Urine pregnancy test before dosing of both cycle1 and cycle 2 must be negative (not including postmenopausal or surgically sterile women); Agree to use an approved method of birth control (condom with spermicide, diaphragm or cervical cap with spermicide, or intrauterine device); or patients of non-childbearing potential who are either surgically sterile (hysterectomy, bilateral oophorectomy, or bilateral tubal ligation) or >1 year postmenopausal with follicle-stimulating hormone in the postmenopausal range;
- 30days or 5 half-lives (whichever is longer) have elapsed from the completion of previous cancer therapy, and patients must have recovered to < Grade 2 or be at new stable baseline from any related toxicities;
- Adequate renal, hepatic and bone marrow function without blood product or hematopoietic growth factor support:
- Able to comply with study requirements in the opinion of the Principal Investigator
Exclusion Criteria:
- Significant allergy, hypersensitivity or idiosyncratic reactions to doxorubicin and/or any related compounds;
- History or presence of cardiac disease rated New York State Heart Association Classification class 2 or greater;
- Uncontrolled cardiac arrhythmia or other findings on screening electrocardiogram (ECG) which could, in the judgment of the Principal Investigator, put the patient at undue risk for participation in the trial;
- LVEF(left ventricular ejection fraction) below 50% or below institutional normal at screening;
- Prior radiation therapy to mediastinum;
- Concomitant use of other cytotoxic or cytostatic drugs or of radiotherapy;
- Active, uncontrolled infection, including opportunistic infection with mycobacteria, cytomegalovirus, toxoplasma, or P. carinii;
- Use of prescription or non-prescription herbal and dietary supplements, within 7 days or 5 half-lives (whichever is longer) prior to the first dose of study medication.
Sites / Locations
- Cancer Institute& Hospital, Chinese Academy of Medical Sciences
- Sun Yat-sen University Cancer Center
- QiLu Hospital of Shandong University
Arms of the Study
Arm 1
Arm 2
Experimental
Active Comparator
doxorubicin hydrochloride liposome(Libaoduo)

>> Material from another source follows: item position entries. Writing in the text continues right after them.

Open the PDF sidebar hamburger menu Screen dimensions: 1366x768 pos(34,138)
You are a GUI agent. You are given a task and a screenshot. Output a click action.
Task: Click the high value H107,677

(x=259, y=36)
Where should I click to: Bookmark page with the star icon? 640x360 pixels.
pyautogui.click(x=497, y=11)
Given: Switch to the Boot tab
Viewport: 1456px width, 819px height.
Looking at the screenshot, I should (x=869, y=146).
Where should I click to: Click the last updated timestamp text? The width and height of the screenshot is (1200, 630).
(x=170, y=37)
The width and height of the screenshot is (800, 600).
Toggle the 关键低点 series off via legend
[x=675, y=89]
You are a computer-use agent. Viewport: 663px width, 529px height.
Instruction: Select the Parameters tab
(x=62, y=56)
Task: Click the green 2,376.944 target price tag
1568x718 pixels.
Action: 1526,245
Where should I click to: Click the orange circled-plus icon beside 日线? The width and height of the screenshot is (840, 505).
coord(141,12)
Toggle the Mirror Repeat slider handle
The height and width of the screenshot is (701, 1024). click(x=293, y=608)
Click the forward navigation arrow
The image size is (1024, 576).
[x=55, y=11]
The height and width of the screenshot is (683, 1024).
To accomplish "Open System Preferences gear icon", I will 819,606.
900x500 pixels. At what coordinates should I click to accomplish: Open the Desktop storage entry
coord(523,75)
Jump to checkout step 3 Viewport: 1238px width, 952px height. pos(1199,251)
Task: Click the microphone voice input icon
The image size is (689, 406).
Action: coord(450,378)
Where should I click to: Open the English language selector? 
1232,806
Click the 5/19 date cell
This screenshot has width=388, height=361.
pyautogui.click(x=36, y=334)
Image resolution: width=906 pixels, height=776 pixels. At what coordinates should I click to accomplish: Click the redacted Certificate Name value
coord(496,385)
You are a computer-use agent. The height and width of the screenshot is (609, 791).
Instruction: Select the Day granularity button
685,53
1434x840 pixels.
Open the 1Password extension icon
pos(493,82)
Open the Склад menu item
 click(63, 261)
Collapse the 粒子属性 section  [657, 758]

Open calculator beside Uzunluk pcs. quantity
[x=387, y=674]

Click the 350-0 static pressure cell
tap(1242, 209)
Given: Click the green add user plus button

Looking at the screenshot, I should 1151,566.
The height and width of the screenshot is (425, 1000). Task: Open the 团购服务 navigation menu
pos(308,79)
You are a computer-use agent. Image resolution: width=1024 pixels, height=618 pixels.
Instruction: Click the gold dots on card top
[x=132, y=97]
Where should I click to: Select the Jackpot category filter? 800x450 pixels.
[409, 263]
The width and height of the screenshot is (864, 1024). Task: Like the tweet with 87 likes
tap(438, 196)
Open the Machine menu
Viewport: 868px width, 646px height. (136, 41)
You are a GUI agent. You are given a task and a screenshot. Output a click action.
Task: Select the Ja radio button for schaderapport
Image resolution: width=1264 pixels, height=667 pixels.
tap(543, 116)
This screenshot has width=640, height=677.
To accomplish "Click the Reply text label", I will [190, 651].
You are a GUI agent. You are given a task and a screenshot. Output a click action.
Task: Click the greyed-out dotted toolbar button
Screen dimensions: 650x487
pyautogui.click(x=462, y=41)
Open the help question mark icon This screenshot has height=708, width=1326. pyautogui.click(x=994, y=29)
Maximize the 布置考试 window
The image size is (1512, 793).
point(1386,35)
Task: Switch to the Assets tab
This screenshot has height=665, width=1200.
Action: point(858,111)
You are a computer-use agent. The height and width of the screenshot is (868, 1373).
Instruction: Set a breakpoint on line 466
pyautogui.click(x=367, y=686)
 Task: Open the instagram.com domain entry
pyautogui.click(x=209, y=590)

doxorubicin hydrochloride liposome
Use the test drug(doxorubicin hydrochloride liposome-Libaoduo,from Fudan-Zhangjiang ),then use the reference drug(doxorubicin hydrochloride liposome,from Sunpharma) after at least 4-weeks.
Use the reference drug(doxorubicin hydrochloride liposome,from Sunpharma),then use the test drug drug(doxorubicin hydrochloride liposome-Libaoduo,from Fudan-Zhangjiang) after at least 4-weeks.